Je voudrais également rebondir sur ce qu'a très justement dit Jean-Paul Bacquet. Je suis un modeste médecin généraliste, mais qui exerce encore, dans la région de Dunkerque. C'est dans ce secteur qu'a été déchargé environ 80 % de l'amiante, mon collègue Decool le sait, et il y a chaque semaine, en moyenne, trois décès dus à l'amiante. Il faut imaginer ce que cela représente pour une agglomération de 300 000 habitants.

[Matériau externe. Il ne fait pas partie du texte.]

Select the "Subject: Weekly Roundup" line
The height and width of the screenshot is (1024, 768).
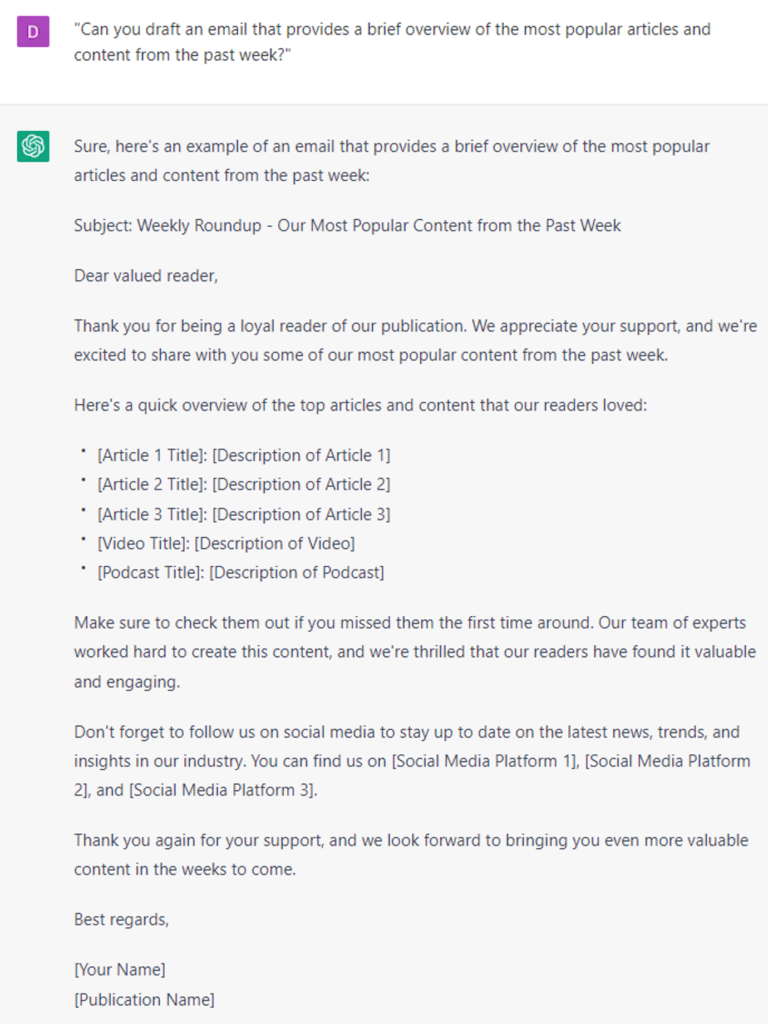pos(347,225)
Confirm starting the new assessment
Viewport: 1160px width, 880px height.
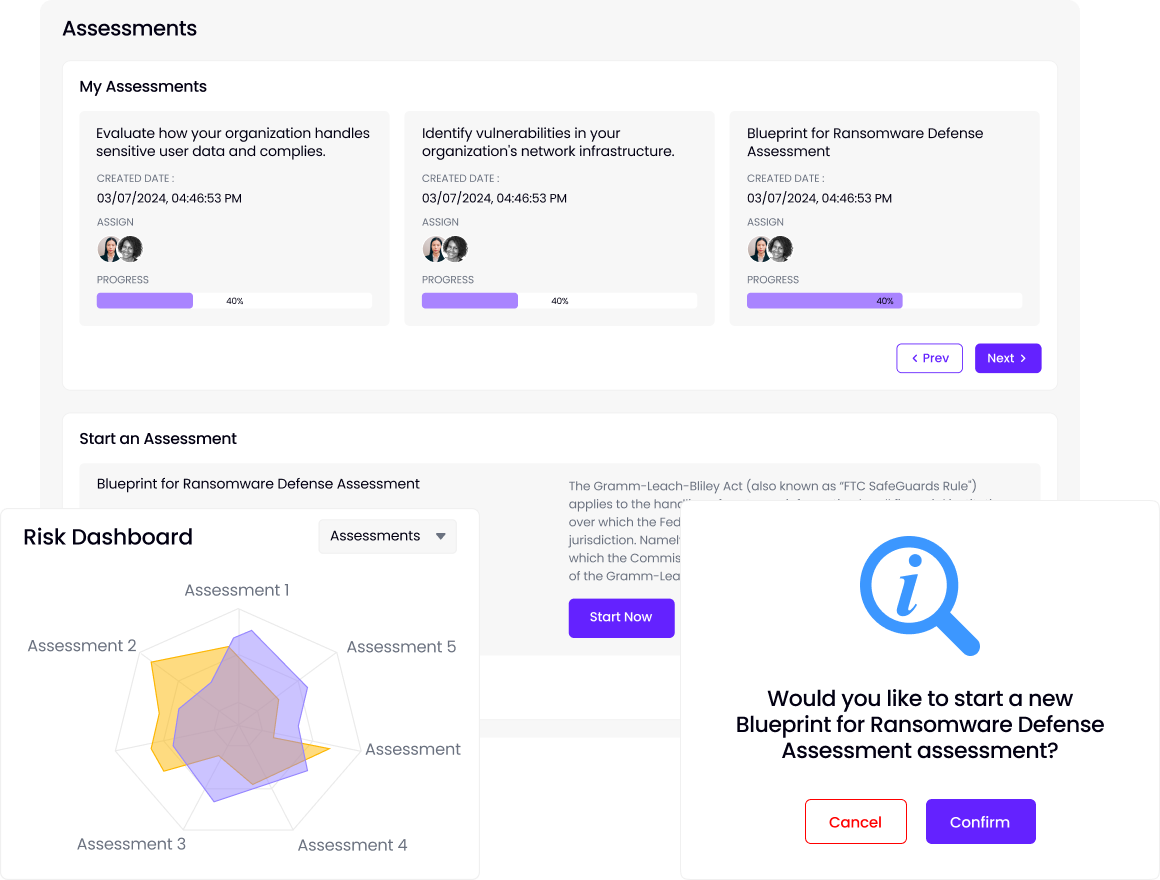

La remarque de Jean-Paul Bacquet est donc très juste, tout comme celle de M. le ministre concernant les mesures spéciales concernant l'amiante, pour lesquelles nous nous sommes battus. Dans le cas de l'amiante, on ne parle même pas de retraite à 60 ans : une grande partie des salariés exposés sont déjà morts à cet âge. On pratique des radios des poumons à 55 ou 57 ans, j'en fais régulièrement, et l'on ne voit rien. Mais deux ans ou dix-huit mois après, on peut être mort.
La réforme nous annonce un énorme progrès en réduisant le taux d'invalidité de 20 % à 10 %. Mais pour faire un dossier d'invalidité à 20 %, le docteur généraliste a déjà beaucoup de travail. Je peux vous assurer qu'il faut presque être cul-de-jatte ! (Exclamations sur les bancs du groupe UMP.) C'était plus facile à une époque, je parle d'expérience, peut-être même trop facile, mais actuellement c'est très difficile. Je peux vous montrer un certain nombre de cas dans lequel les gens travaillent encore, et un taux d'invalidité de 20 %, il faut vraiment se démener pour l'obtenir à l'heure actuelle.
Dans la première mouture de la loi, à 20 % d'invalidité, le départ était presque automatique. L'amendement du Gouvernement qui abaisse le taux à 10 % va rendre les choses encore plus dures, du fait de cette commission dont on ne connaît ni la composition, ni les critères.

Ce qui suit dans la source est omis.